(Collected data)
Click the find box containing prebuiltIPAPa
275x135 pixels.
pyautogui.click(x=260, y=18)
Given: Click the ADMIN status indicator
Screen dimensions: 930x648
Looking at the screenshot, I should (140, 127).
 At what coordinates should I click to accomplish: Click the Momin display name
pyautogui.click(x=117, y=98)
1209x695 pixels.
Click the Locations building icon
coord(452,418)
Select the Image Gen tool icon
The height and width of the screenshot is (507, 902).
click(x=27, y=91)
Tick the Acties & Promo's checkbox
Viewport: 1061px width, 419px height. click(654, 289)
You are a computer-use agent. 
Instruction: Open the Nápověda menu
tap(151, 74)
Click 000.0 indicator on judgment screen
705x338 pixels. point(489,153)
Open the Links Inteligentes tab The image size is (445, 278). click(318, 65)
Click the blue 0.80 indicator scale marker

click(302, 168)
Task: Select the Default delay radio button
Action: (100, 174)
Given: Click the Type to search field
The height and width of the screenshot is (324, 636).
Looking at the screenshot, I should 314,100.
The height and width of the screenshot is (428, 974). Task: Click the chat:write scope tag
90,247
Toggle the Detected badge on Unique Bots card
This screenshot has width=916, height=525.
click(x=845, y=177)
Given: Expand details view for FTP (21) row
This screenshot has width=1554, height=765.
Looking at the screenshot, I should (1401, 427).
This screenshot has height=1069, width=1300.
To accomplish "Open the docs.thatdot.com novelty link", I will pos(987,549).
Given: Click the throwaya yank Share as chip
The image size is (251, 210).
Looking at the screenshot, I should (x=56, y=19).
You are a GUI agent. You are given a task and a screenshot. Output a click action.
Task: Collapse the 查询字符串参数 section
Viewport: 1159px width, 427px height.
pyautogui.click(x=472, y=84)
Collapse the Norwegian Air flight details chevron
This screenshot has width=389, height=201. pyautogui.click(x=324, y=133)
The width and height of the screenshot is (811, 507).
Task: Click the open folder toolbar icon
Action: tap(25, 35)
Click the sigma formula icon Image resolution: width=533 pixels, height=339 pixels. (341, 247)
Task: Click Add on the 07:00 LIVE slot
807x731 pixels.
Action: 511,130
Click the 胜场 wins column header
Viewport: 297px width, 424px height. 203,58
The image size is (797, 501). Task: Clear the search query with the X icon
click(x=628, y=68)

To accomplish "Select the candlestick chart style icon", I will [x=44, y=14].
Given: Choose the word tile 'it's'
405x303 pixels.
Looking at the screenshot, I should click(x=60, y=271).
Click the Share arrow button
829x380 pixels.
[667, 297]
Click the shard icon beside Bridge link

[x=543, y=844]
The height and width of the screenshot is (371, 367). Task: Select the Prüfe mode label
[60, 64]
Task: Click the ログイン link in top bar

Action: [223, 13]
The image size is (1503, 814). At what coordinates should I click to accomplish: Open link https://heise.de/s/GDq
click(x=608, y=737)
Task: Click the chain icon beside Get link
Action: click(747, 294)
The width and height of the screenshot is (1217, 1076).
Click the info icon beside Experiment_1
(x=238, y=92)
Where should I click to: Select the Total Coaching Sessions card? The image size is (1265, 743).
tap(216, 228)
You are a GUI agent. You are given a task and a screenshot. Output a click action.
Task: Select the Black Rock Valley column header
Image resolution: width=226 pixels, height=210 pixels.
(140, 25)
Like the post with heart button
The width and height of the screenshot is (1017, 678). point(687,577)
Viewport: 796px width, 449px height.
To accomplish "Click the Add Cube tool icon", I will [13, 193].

Exercise requirements => When you transcribe the records above, keep every line exactly the same.

Reply =>
Click the find box containing prebuiltIPAPa
275x135 pixels.
pyautogui.click(x=260, y=18)
Given: Click the ADMIN status indicator
Screen dimensions: 930x648
Looking at the screenshot, I should (140, 127).
 At what coordinates should I click to accomplish: Click the Momin display name
pyautogui.click(x=117, y=98)
1209x695 pixels.
Click the Locations building icon
coord(452,418)
Select the Image Gen tool icon
The height and width of the screenshot is (507, 902).
click(x=27, y=91)
Tick the Acties & Promo's checkbox
Viewport: 1061px width, 419px height. click(654, 289)
You are a computer-use agent. 
Instruction: Open the Nápověda menu
tap(151, 74)
Click 000.0 indicator on judgment screen
705x338 pixels. point(489,153)
Open the Links Inteligentes tab The image size is (445, 278). click(318, 65)
Click the blue 0.80 indicator scale marker

click(302, 168)
Task: Select the Default delay radio button
Action: (100, 174)
Given: Click the Type to search field
The height and width of the screenshot is (324, 636).
Looking at the screenshot, I should 314,100.
The height and width of the screenshot is (428, 974). Task: Click the chat:write scope tag
90,247
Toggle the Detected badge on Unique Bots card
This screenshot has width=916, height=525.
click(x=845, y=177)
Given: Expand details view for FTP (21) row
This screenshot has width=1554, height=765.
Looking at the screenshot, I should (1401, 427).
This screenshot has height=1069, width=1300.
To accomplish "Open the docs.thatdot.com novelty link", I will pos(987,549).
Given: Click the throwaya yank Share as chip
The image size is (251, 210).
Looking at the screenshot, I should (x=56, y=19).
You are a GUI agent. You are given a task and a screenshot. Output a click action.
Task: Collapse the 查询字符串参数 section
Viewport: 1159px width, 427px height.
pyautogui.click(x=472, y=84)
Collapse the Norwegian Air flight details chevron
This screenshot has width=389, height=201. pyautogui.click(x=324, y=133)
The width and height of the screenshot is (811, 507).
Task: Click the open folder toolbar icon
Action: tap(25, 35)
Click the sigma formula icon Image resolution: width=533 pixels, height=339 pixels. (341, 247)
Task: Click Add on the 07:00 LIVE slot
807x731 pixels.
Action: 511,130
Click the 胜场 wins column header
Viewport: 297px width, 424px height. 203,58
The image size is (797, 501). Task: Clear the search query with the X icon
click(x=628, y=68)

To accomplish "Select the candlestick chart style icon", I will [x=44, y=14].
Given: Choose the word tile 'it's'
405x303 pixels.
Looking at the screenshot, I should click(x=60, y=271).
Click the Share arrow button
829x380 pixels.
[667, 297]
Click the shard icon beside Bridge link

[x=543, y=844]
The height and width of the screenshot is (371, 367). Task: Select the Prüfe mode label
[60, 64]
Task: Click the ログイン link in top bar

Action: [223, 13]
The image size is (1503, 814). At what coordinates should I click to accomplish: Open link https://heise.de/s/GDq
click(x=608, y=737)
Task: Click the chain icon beside Get link
Action: click(747, 294)
The width and height of the screenshot is (1217, 1076).
Click the info icon beside Experiment_1
(x=238, y=92)
Where should I click to: Select the Total Coaching Sessions card? The image size is (1265, 743).
tap(216, 228)
You are a GUI agent. You are given a task and a screenshot. Output a click action.
Task: Select the Black Rock Valley column header
Image resolution: width=226 pixels, height=210 pixels.
(140, 25)
Like the post with heart button
The width and height of the screenshot is (1017, 678). point(687,577)
Viewport: 796px width, 449px height.
To accomplish "Click the Add Cube tool icon", I will [13, 193].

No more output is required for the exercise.